LoveYatri Movie Review 2018: A Humdrum Trip

Movie Name
Abhiraj Minawala
Drama, Romance
02 hours 20 minutes

LoveYatri Review

One would think that when Salman Khan makes a film for his brother-in-law, he would pick an absolutely first-rate and unusual script for his debut.

It is therefore curious that Aayush Sharma enters the film industry with a story that's not just outdated but is also written and directed like an amateur would.

It's equally strange that Aayush debuts as a hero called Susu, short for Sushrut.

A garba-loving boy from Baroda, Susu is singularly unambitious and dreams of opening his own garba academy someday. Garba, he believes, is the mother of all dances.

Michelle, originally Manisha, is ambitious and a topper entering London's best business school.
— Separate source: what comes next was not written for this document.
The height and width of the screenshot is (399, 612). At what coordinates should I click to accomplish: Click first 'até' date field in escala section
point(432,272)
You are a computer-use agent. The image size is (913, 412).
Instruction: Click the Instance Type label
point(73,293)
During Navratri, the nine-day festival of colour, dance and music in Gujarat, rich NRI Michelle ‘garbas' her way into Susu's life. It's love at the first stroke of the dandiya stick.
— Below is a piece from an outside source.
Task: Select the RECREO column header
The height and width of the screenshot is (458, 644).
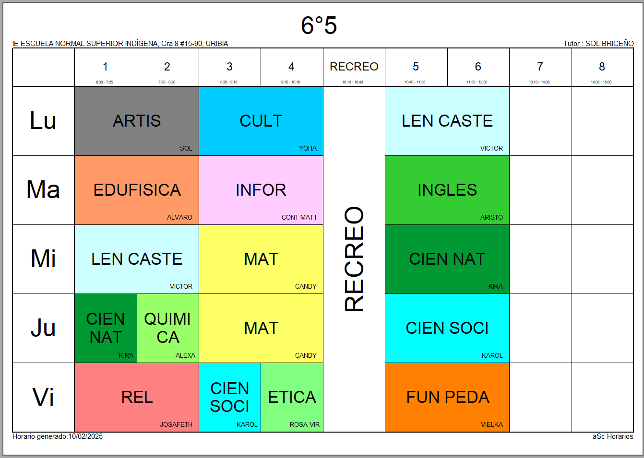Action: 354,67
But her father, Sameer turned Sam Patel, who has made it big in London with his chain of laundries which he calls Lord Of The Rinse, takes Susu for a ride in the ferris wheel and shows him how Michelle is a girl right at the top and he is a boy down there. Rich, poor, London chic versus the dandiya stick, all of it is thrown at Susu and it works to separate him from Michelle. Until he goes to London and wins her over. With Sam Patel also dropping his arrogance and joining the garba gang.
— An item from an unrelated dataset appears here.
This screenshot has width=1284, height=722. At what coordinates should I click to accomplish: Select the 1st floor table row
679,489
Director Abhiraj Minawala misses the opportunity to use the festivities of Navratri to tell a vibrant love story. There's an uninspired feel to the entire narration.

The scene where Ram Kapoor tells Susu what love feels like or the bar scene in London where he talks of how Indians fall in love, are examples of how tired the writing and telling are.

There's no scorching chemistry between Susu and Michelle, she doesn't even look lovestruck when they're together or lovelorn when they're separated. But considering it's their debut film, Aayush Sharma and Warina Hussain are both comfortable before the camera. Ronit Roy is very good as Sam Patel, even breaking into a bit of Gujarati now and then. Brothers Arbaaz and Sohail Khan coming in as Jignesh and Bhavesh, two Gujju cops in London, make a pleasant addition but their presence should have been turned into a rib-tickling sequence.

A whole lot of names are credited for the music which is the major plus point of the film. Especially the remix of Chogada.


  • Dialogues
  • Story
  • Music
  • Screen Play

The Verdict

For a simple but insipid love story with foot-tapping music, LoveYatri gets a 2.5* rating.